The founders of Pinoccio, a microcontroller designed to build and link projects to each other and the web, started their business in Reno 18 months ago. Chief Technology Officer Eric Jennings says, “We chose Reno as one of the locations for our Pinoccio offices because of its competitive cost of living, quality of life, strong ties to the engineering school at the University and its proximity to the Bay Area.”

The Kauffman study identified the Reno-Sparks area as the “the most consistent standout” nationally. While this area’s per capita start-up rate was affected by the Great Recession, the area was still above average even during the years 2007-2011.

The study also underscores the economic significance of Reno-Sparks’ educational resources and institutions, and workforce development programs.

“Reno has an unsurpassed quality of life that attracts entrepreneurs. From our Tier One University, world renowned recreation and our new Midtown entertainment and retail area just south of the river to abundant, cutting edge business support services, entrepreneurs find all the features they need to excel,” said Reno Council Member Sharon Zadra, who is also a board member of the Economic Development Authority of Western Nevada (EDAWN).
□ □ □
▶ **PARTS OF THE EXERCISE**
**1.** Answer these questions using the text on Reno entrepreneurship.
(a) How long ago did the founders of Pinoccio start their business in Reno?
(b) During which years was the Reno-Sparks area still above average despite the effect of the Great Recession?
(c) Of which organization is Sharon Zadra a board member?
**2.** Continue the text on Reno entrepreneurship, beginning after its final paragraph.

(Saved data entries)
□ □ □
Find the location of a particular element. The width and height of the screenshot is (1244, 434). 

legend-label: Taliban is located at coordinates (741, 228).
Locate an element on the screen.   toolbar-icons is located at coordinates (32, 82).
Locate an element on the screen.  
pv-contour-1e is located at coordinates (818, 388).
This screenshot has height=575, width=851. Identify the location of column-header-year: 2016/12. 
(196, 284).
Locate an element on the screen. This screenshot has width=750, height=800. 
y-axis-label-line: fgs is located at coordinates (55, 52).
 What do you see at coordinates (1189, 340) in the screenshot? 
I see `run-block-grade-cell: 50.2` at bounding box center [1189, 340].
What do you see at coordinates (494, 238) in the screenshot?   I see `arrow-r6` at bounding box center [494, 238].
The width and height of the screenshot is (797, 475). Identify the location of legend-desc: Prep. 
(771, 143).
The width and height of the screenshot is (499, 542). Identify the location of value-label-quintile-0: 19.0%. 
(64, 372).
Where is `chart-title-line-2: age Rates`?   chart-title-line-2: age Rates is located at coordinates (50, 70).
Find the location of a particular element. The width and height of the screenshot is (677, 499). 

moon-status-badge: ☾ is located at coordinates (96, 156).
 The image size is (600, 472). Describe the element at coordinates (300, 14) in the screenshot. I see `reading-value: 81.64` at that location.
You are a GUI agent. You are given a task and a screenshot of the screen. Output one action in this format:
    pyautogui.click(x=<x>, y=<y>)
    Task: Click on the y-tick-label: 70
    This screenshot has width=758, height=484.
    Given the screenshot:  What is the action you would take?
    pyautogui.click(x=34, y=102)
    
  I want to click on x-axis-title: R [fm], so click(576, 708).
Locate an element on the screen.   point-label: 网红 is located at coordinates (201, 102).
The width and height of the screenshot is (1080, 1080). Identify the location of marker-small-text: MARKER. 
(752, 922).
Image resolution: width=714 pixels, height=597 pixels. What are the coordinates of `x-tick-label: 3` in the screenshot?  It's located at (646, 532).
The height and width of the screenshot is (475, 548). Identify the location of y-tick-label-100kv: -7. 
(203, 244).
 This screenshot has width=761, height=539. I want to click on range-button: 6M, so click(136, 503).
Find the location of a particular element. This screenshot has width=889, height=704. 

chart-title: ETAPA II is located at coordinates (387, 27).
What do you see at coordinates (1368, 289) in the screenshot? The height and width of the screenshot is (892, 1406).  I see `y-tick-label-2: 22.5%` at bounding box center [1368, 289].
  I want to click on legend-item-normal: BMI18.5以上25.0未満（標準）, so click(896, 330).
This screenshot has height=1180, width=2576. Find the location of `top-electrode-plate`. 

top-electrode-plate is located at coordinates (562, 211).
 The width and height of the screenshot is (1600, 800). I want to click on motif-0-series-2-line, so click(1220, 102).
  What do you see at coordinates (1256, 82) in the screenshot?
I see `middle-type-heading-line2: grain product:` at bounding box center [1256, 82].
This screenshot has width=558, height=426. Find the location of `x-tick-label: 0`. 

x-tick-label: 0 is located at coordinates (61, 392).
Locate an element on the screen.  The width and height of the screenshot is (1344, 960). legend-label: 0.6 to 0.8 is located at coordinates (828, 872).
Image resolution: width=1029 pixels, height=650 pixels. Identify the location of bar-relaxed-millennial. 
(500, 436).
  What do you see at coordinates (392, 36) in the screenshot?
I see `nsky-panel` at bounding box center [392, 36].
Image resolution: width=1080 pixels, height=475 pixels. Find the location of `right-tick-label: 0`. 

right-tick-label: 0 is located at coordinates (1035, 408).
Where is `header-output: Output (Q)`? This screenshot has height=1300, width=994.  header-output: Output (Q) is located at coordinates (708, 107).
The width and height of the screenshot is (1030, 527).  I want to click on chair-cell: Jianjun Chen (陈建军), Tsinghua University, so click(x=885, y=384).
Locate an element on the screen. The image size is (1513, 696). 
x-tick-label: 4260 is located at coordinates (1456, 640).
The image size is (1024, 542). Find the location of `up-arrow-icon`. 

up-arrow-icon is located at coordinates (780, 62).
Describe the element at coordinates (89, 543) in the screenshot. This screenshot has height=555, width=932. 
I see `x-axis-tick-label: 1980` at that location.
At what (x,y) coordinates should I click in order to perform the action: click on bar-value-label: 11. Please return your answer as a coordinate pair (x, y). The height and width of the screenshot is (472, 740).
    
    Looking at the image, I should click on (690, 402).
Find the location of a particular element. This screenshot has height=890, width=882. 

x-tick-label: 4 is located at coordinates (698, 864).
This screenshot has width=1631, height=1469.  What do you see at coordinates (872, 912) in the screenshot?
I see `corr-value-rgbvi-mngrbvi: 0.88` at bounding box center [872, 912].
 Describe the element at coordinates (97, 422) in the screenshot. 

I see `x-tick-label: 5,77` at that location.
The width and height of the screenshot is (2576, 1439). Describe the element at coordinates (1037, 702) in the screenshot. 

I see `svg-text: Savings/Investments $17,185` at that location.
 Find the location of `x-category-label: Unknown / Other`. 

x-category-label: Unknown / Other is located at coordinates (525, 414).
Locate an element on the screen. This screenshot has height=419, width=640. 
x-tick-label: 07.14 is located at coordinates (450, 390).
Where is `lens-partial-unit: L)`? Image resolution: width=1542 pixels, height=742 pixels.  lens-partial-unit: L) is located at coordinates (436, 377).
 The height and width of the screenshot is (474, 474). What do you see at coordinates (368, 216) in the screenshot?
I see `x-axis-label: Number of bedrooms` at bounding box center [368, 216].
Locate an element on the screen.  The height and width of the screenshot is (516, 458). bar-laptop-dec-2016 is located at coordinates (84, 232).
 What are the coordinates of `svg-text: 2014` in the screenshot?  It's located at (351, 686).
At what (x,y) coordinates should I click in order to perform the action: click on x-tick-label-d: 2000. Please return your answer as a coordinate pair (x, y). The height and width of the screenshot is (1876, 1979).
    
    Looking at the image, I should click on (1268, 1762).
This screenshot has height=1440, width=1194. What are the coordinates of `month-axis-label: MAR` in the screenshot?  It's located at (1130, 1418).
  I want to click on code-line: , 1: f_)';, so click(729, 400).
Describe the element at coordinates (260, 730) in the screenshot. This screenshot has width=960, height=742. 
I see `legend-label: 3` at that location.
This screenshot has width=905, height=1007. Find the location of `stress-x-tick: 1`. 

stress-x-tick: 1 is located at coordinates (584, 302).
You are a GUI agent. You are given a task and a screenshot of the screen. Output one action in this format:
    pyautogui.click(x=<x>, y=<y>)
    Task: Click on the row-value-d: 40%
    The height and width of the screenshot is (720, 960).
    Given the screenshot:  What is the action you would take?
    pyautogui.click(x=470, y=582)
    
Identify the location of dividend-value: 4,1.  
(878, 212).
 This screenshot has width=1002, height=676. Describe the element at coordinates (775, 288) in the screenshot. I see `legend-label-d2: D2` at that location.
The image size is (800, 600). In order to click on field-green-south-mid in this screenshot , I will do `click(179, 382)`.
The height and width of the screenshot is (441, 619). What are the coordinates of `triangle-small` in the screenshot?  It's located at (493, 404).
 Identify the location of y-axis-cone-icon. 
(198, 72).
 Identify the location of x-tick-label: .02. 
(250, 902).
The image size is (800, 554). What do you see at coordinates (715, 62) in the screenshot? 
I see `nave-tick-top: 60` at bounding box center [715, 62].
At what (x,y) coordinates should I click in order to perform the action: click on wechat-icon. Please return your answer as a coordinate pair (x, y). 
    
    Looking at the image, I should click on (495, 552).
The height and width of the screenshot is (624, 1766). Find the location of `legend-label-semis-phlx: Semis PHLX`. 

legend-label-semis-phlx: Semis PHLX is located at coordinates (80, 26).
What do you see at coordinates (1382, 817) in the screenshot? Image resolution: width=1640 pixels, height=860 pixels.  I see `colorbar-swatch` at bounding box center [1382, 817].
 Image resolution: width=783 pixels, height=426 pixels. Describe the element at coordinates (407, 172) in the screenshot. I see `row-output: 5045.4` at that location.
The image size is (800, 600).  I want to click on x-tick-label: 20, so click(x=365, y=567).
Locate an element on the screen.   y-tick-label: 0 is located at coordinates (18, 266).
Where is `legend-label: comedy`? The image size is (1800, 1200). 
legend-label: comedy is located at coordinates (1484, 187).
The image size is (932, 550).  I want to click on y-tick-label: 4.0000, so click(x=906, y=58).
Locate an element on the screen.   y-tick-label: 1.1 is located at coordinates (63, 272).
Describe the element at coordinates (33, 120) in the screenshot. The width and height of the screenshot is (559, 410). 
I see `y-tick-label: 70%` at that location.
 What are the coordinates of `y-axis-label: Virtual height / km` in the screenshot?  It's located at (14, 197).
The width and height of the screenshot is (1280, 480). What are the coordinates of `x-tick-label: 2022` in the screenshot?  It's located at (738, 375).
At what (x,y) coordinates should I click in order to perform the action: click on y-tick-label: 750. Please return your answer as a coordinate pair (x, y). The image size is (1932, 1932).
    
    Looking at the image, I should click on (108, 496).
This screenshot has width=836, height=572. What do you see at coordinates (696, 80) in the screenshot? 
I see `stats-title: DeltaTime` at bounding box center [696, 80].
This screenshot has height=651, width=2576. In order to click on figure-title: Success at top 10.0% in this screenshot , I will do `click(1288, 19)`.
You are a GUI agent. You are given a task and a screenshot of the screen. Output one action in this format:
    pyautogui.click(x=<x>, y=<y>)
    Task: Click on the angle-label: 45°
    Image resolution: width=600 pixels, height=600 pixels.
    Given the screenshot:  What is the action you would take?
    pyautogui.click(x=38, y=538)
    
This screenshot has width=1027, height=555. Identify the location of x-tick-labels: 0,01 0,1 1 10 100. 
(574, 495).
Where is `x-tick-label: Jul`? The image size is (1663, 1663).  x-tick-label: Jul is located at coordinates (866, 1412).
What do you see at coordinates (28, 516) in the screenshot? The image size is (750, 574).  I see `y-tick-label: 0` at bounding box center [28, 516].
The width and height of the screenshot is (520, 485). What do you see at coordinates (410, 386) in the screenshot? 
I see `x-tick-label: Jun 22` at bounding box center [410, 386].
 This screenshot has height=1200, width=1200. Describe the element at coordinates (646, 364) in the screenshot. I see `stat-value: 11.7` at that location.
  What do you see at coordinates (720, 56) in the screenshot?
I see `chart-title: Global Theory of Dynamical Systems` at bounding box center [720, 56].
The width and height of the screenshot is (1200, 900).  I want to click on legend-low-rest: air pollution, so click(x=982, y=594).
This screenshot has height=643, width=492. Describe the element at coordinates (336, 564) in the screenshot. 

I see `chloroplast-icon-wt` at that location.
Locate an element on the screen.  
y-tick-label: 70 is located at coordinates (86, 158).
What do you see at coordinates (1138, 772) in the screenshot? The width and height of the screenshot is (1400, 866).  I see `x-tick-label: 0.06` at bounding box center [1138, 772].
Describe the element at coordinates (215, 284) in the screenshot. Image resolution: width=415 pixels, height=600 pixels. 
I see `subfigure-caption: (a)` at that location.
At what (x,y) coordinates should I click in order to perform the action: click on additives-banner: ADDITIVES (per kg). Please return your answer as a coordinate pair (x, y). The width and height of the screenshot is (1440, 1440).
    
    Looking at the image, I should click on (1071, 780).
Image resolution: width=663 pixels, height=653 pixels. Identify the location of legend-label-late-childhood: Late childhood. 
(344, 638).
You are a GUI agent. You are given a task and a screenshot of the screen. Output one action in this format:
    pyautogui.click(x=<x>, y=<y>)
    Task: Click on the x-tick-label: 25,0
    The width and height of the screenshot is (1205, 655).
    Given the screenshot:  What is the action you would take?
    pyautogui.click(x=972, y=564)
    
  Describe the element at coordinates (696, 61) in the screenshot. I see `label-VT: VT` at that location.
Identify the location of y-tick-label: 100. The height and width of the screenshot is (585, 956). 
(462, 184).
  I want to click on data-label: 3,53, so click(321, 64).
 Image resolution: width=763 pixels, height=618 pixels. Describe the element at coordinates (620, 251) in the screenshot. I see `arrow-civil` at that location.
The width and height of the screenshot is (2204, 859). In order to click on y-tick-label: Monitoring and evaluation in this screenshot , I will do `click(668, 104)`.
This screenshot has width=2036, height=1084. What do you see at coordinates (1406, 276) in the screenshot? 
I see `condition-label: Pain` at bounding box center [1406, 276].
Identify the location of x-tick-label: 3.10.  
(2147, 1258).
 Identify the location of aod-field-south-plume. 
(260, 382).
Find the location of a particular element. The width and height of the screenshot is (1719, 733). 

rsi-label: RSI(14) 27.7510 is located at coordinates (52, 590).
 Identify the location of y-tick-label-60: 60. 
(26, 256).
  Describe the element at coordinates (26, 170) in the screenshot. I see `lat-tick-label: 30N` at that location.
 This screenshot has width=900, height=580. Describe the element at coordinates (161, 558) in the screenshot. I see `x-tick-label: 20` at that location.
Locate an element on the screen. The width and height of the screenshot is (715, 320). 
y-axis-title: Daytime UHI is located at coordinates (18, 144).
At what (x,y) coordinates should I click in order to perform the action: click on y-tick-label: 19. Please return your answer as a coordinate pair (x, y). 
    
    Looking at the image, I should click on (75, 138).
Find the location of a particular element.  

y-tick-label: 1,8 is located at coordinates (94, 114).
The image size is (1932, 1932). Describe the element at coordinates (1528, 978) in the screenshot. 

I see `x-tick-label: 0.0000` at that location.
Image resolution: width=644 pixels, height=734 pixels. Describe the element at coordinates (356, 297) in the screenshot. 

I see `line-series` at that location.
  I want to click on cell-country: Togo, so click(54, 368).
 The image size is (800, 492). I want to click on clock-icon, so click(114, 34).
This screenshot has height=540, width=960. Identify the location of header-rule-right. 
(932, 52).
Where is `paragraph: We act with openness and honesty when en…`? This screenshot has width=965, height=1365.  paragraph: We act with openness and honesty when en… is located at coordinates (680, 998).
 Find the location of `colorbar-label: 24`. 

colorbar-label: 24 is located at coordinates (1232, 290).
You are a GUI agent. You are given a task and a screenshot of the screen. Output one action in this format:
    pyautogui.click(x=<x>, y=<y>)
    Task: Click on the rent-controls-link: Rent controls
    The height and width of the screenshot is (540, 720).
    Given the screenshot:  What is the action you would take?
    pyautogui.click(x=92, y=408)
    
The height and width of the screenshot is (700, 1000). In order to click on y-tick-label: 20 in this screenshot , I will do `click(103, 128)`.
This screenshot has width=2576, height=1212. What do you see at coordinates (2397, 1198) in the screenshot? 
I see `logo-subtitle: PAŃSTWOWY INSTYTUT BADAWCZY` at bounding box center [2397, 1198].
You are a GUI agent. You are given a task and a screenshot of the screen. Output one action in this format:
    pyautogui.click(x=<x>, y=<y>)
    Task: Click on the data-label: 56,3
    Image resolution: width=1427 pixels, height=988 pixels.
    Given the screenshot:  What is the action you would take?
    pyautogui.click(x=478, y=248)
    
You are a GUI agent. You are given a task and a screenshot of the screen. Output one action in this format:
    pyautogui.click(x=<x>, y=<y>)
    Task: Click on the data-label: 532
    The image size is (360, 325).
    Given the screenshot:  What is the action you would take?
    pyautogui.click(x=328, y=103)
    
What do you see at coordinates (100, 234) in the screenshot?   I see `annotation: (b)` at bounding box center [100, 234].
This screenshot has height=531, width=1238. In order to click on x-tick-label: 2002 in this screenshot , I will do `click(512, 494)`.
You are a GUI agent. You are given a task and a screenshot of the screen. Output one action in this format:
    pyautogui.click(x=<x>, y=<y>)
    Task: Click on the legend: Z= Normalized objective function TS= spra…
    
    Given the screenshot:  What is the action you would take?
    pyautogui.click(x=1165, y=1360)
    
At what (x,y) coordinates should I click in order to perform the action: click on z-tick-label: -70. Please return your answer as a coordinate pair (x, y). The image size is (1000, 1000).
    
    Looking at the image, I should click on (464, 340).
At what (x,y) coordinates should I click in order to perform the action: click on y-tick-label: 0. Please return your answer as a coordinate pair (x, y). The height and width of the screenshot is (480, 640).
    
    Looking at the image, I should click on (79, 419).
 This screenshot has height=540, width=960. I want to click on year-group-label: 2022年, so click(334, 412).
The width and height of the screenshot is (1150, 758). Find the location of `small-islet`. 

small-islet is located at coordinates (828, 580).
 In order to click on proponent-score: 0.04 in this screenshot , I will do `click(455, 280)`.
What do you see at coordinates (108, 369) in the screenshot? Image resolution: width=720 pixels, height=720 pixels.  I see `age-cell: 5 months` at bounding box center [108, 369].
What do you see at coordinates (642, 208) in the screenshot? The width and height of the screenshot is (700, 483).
□ □ □
▶ **ANSWERS BY TASK**
**1.**
(a) 18 months ago.
(b) 2007-2011.
(c) The Economic Development Authority of Western Nevada (EDAWN).

**2.**
The Kauffman Foundation’s research shows that all new job creation in the United States is the result of entrepreneurial startups. In researching trends, the Foundation found that startups tend to employ younger workers. There is a correlation to a supply of young, talented, educated workers and startup creation rates.

Reno is the first city in the west among cities across the country involved in the Kauffman Foundation project “1 Million Cups”. It’s an education based forum that brings local early-stage startups together for mentoring and other advice on Wednesday mornings at Swill Coffee and Wine. There are Startup Weekends, TEDx events, venture funding programs and acceleration funds through the City of Reno to support entrepreneurship.

Reno Council Member Hillary Schieve, who spearheads a Technology and Innovation Committee at the City of Reno said, “This is such an honor coming from one of the most highly respected foundations in the country, however I am not surprised as our entrepreneurial and startup community in Reno is exploding with talent all across the board. The examples of Midtown and places like the Reno Collective speak volumes to what a community like Reno can accomplish on a national scale.”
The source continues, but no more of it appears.